---------- RECORDS SUPPLIED ----------

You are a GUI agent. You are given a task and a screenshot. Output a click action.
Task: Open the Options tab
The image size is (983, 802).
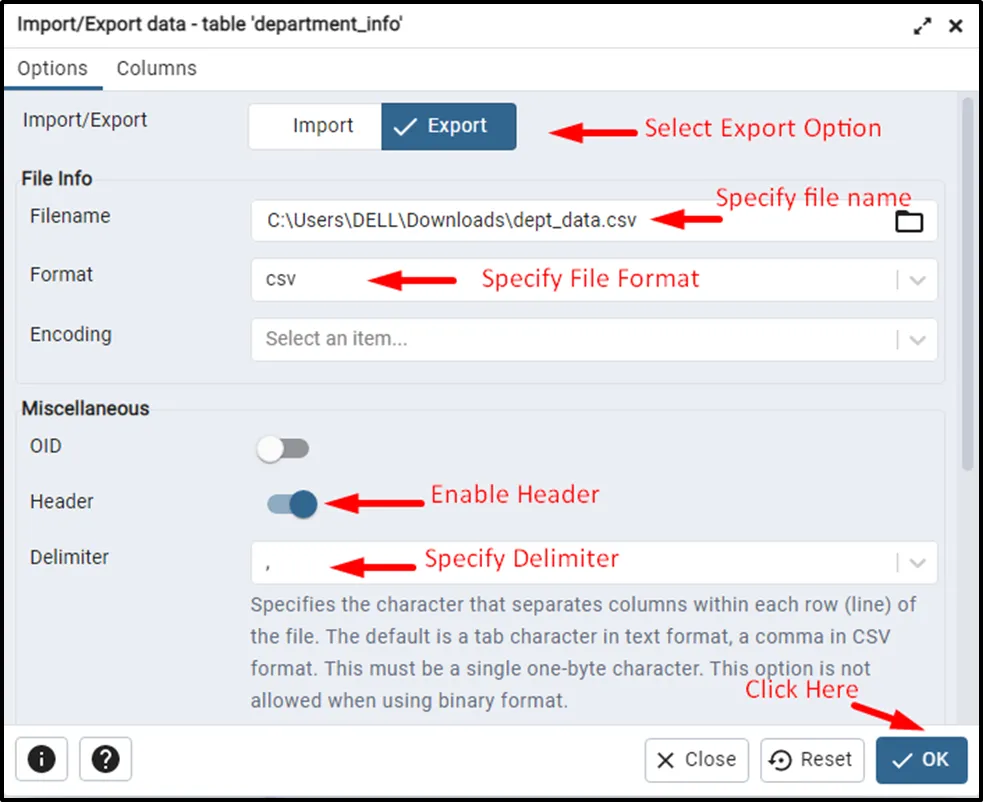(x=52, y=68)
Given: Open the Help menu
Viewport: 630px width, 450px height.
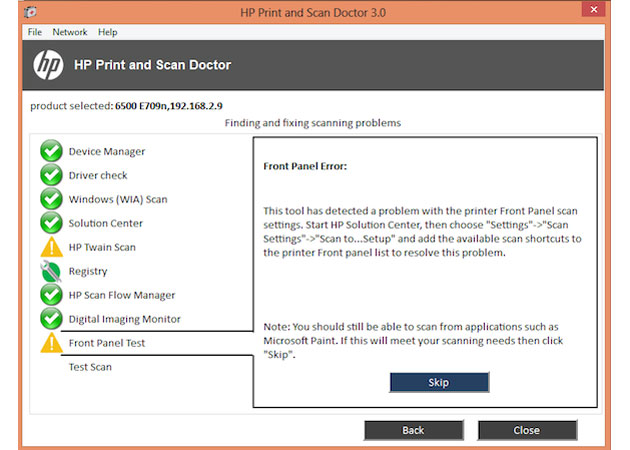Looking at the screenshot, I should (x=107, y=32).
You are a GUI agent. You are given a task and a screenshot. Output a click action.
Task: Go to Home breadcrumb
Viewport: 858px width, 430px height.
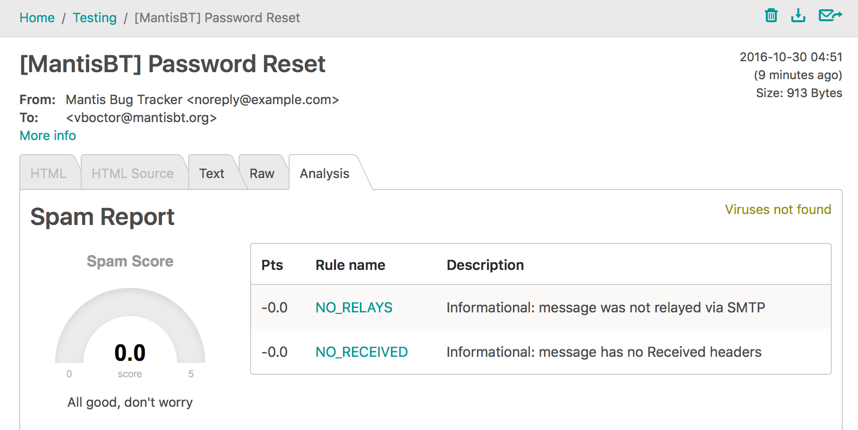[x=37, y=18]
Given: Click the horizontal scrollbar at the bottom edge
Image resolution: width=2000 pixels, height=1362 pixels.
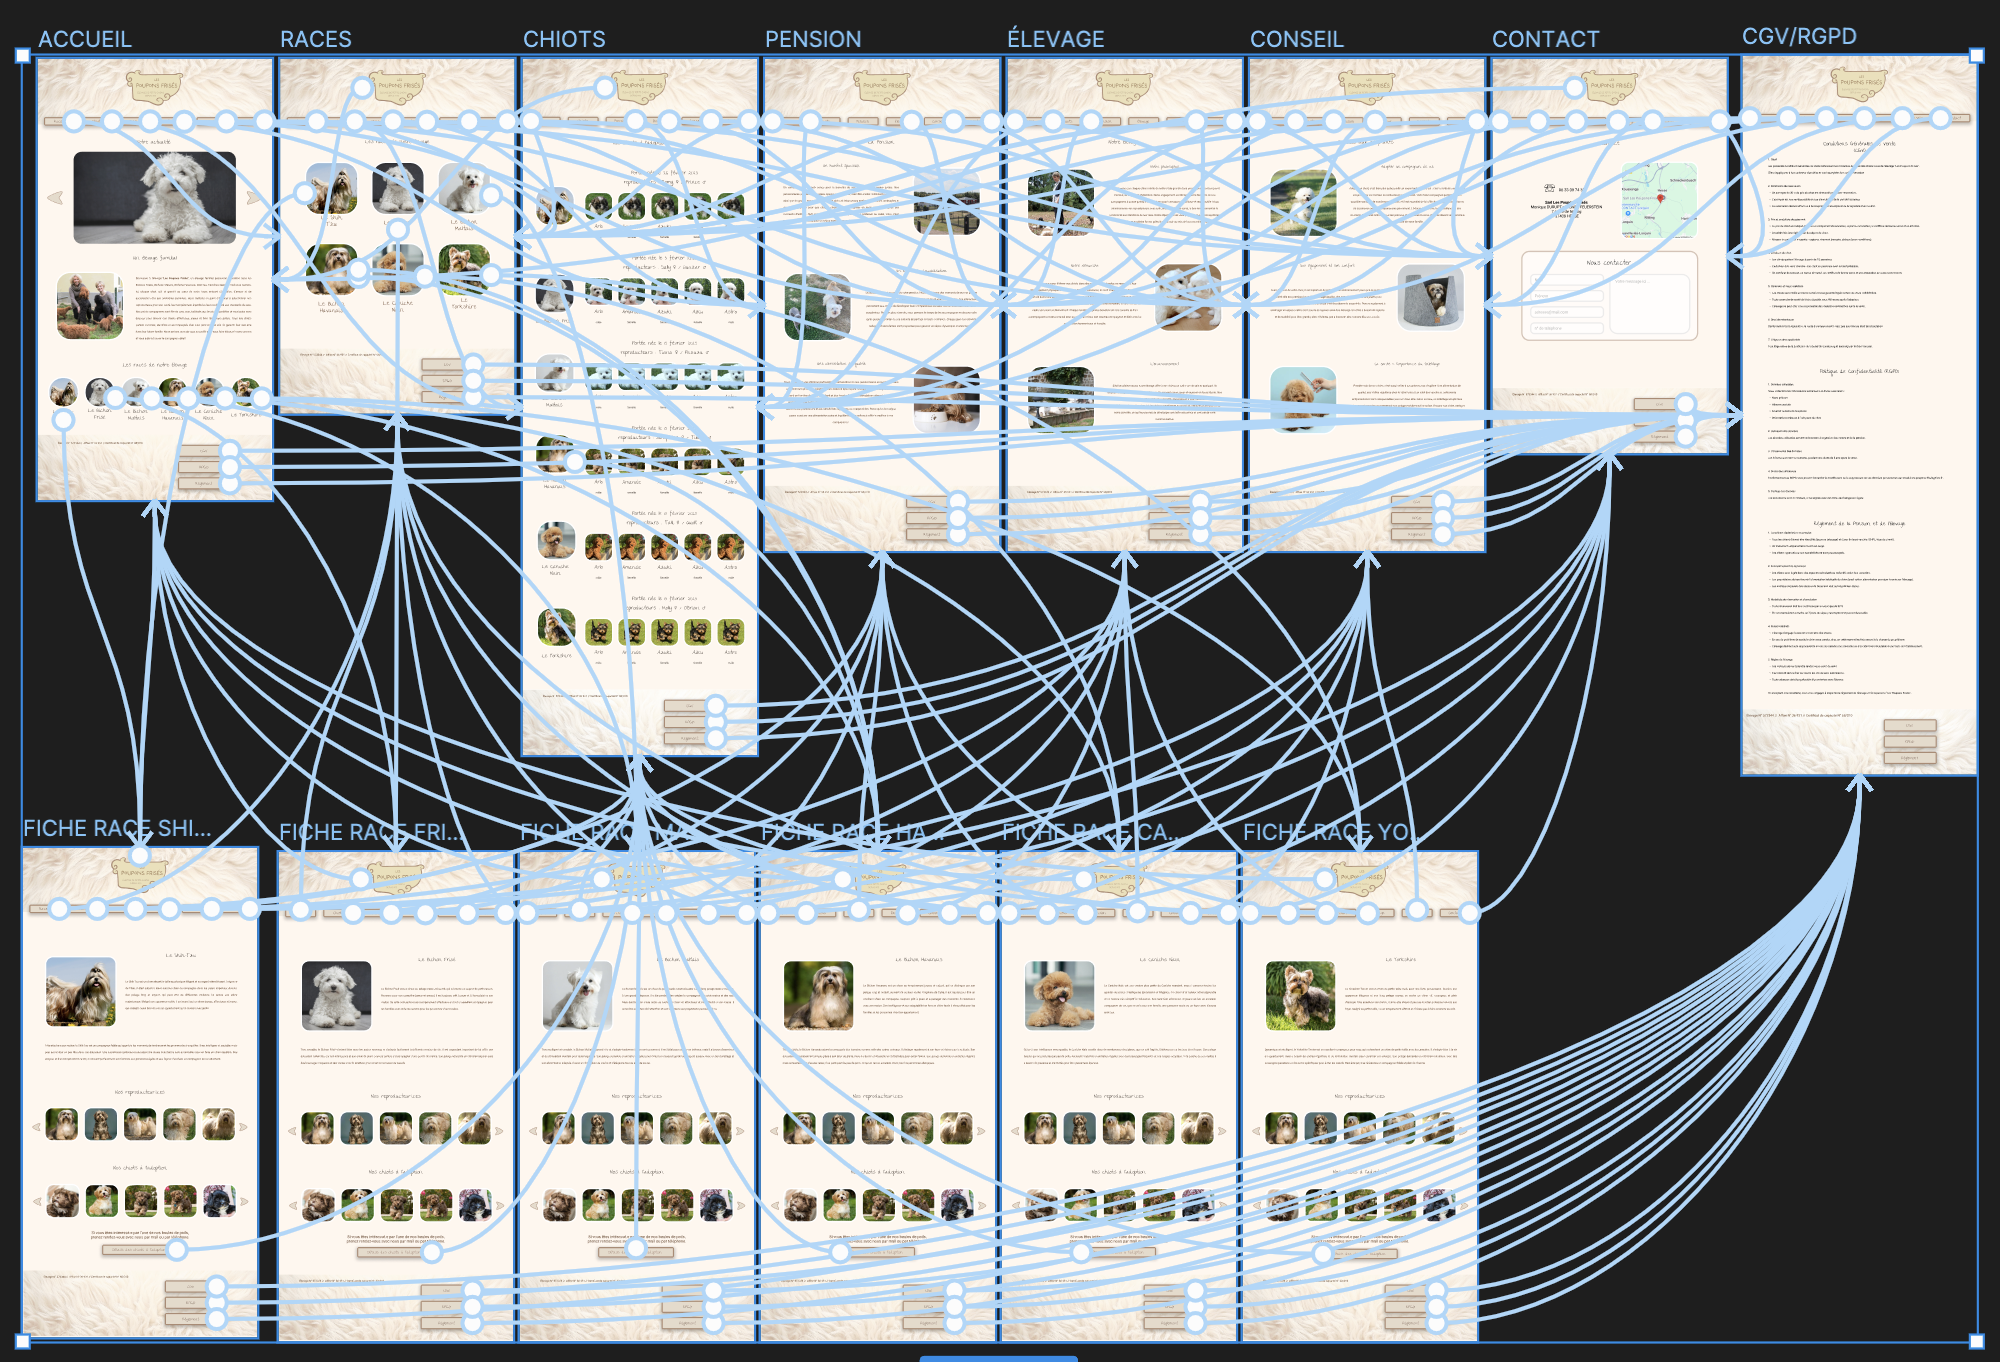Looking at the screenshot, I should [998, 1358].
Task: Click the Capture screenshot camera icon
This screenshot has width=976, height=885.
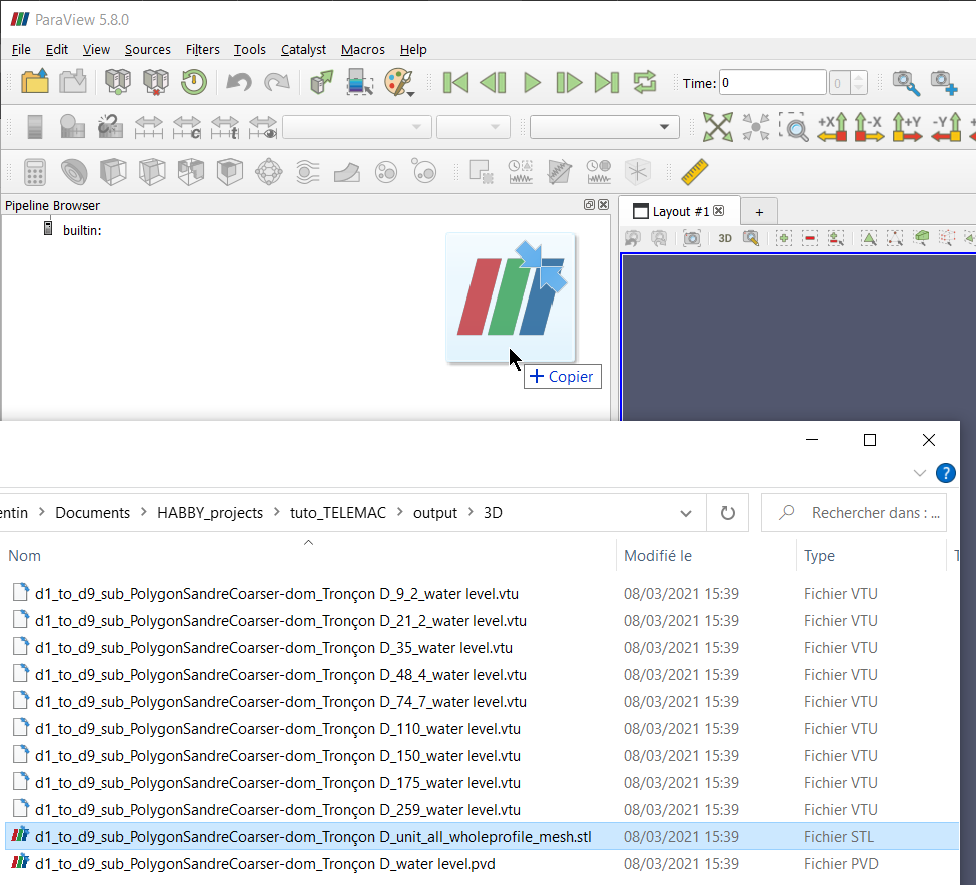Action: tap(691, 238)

----------

▸ **EXERCISE DETAILS**
Starting at the first line of the items and ending at the line that contains "Looking at the screenshot, I should (x=107, y=32).", output those lines as a numbered list. Skip blank lines and omit the pictures.

▸ **SOLUTION FOR THIS EXERCISE**
1. You are a GUI agent. You are given a task and a screenshot. Output a click action.
2. Task: Open the Options tab
3. The image size is (983, 802).
4. (x=52, y=68)
5. Given: Open the Help menu
6. Viewport: 630px width, 450px height.
7. Looking at the screenshot, I should (x=107, y=32).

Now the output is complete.